Animals, Agriculture & Food
Alternative Transit Peptides To Increase Plant Transformation Efficiency
WARF: P210224US02
Inventors: Michael Petersen, Ray Collier, Edward Williams
The Invention
The present invention is a new plant transit peptide that can be used to improve the efficiency of plant gene transformation. The UW-Madison researchers analyzed sequences of thousands of proteins involved in organelle trafficking in plants. They pared that list down to three putative transit peptide sequences and tested the ability of the peptides to transform soybean, chickpea and cannabis plants with the GUS reporter system. One of the three peptides provided a greater level of genetic transformation than a traditional CTP.

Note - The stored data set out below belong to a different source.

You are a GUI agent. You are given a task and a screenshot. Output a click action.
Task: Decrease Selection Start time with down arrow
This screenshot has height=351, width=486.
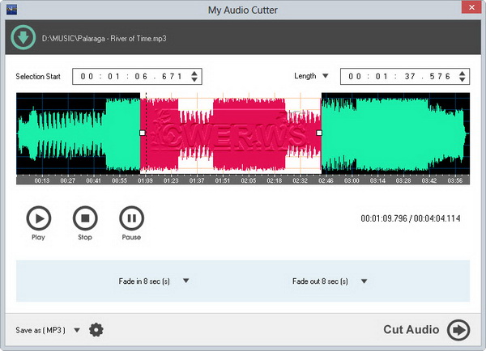(x=194, y=80)
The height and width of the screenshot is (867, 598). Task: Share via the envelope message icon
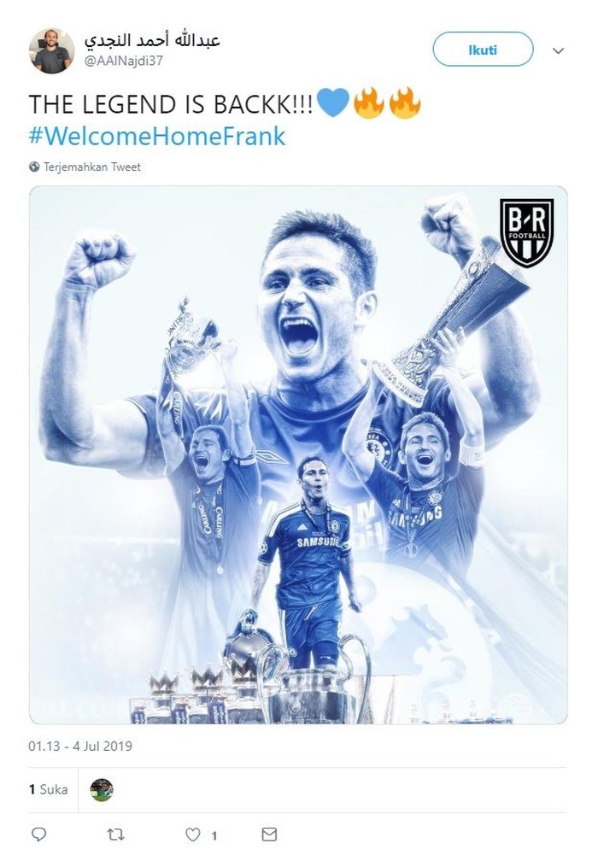point(269,835)
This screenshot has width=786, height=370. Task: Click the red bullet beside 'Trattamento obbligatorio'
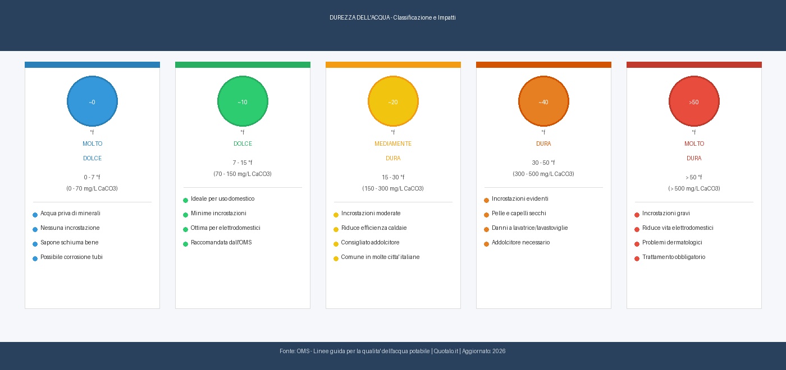(x=637, y=258)
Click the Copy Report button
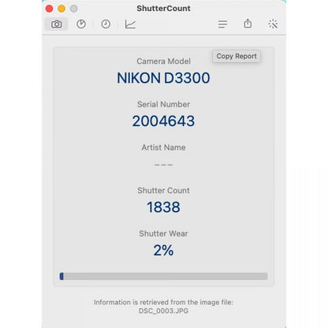Image resolution: width=328 pixels, height=328 pixels. pos(237,56)
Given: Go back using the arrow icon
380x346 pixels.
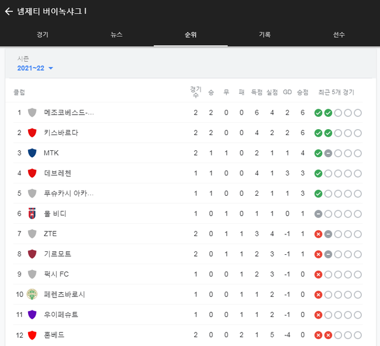Looking at the screenshot, I should pos(9,11).
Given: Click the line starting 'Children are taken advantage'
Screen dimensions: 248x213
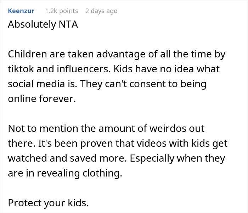Looking at the screenshot, I should coord(117,54).
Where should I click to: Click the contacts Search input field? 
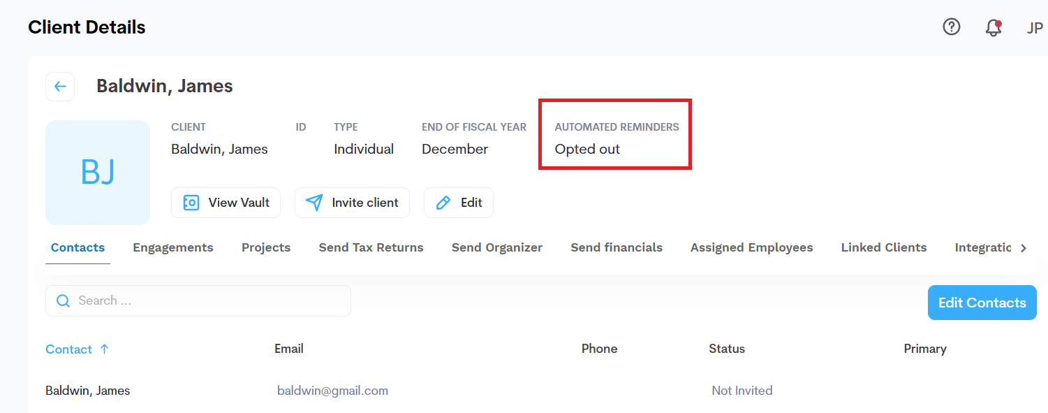tap(198, 301)
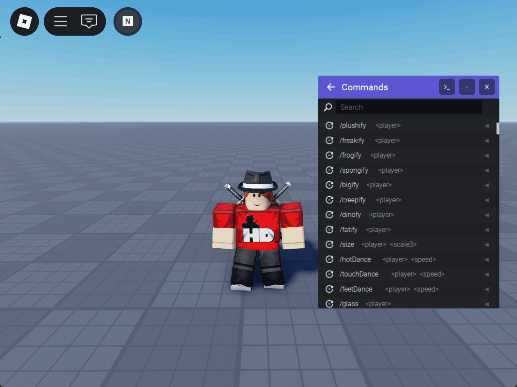Open the chat bubble icon

coord(89,21)
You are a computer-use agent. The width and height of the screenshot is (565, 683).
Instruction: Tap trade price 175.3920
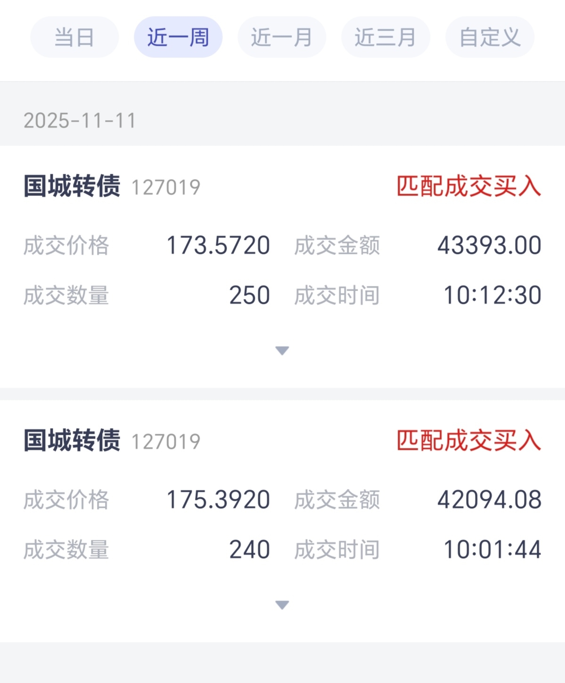pyautogui.click(x=218, y=500)
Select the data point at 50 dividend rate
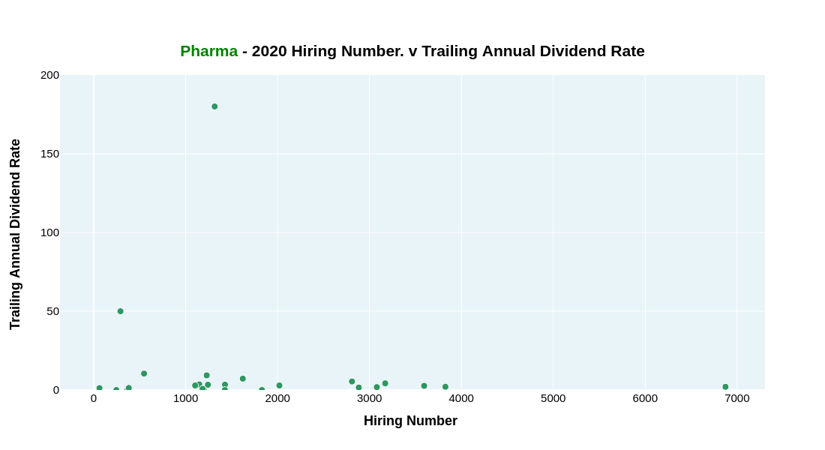 pos(120,311)
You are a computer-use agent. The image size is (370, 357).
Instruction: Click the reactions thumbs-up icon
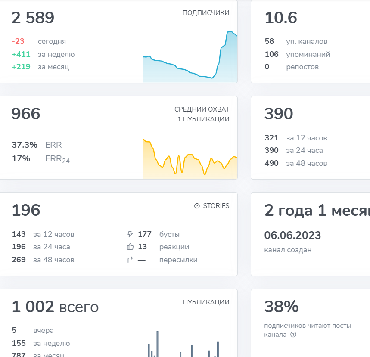pyautogui.click(x=130, y=247)
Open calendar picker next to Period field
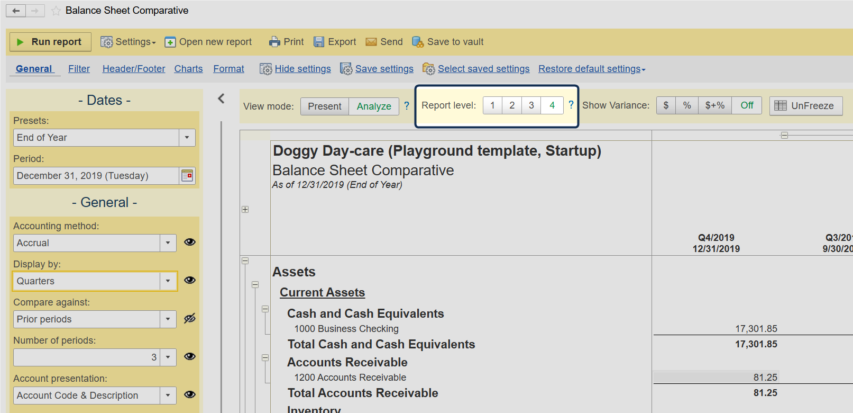Screen dimensions: 853x413 [187, 176]
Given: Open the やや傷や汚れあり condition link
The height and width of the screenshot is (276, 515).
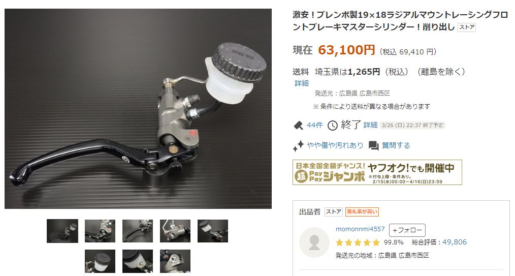Looking at the screenshot, I should click(335, 145).
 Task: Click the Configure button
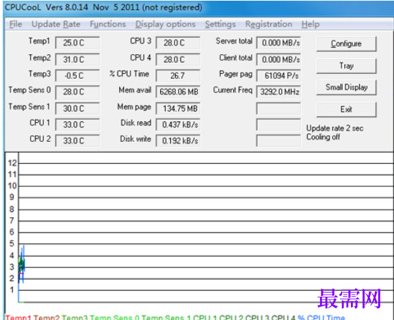[346, 44]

The three alternative targeting peptides identified in this disclosure are an ambiguous bi-organellar transit peptide(dTP), an ER targeted peptide, and a mitochondrial targeting peptide. These peptides were fused to the aadA gene (GUS) and tested in plants to determine how they compared to the standard vectors that contained either no transit peptide (cytoplasmic) or a petunia derived CTP. Results showed that the bi-organellar transit peptide performed much better (higher expression of the reporter system in the plant) than the cytoplasmic delivery and CTP controls in a number of cases. Two versions of the bi-organellar transit peptide (Arabidopsis and soybean) were used as well, and the Arabidopsis version proved more successful in the GUS transformation experiments than the soybean version. Some limited genetic transformation success was seen with the ER target peptide, however the mitochondrial targeting peptide failed to provide measurable GUS reporter.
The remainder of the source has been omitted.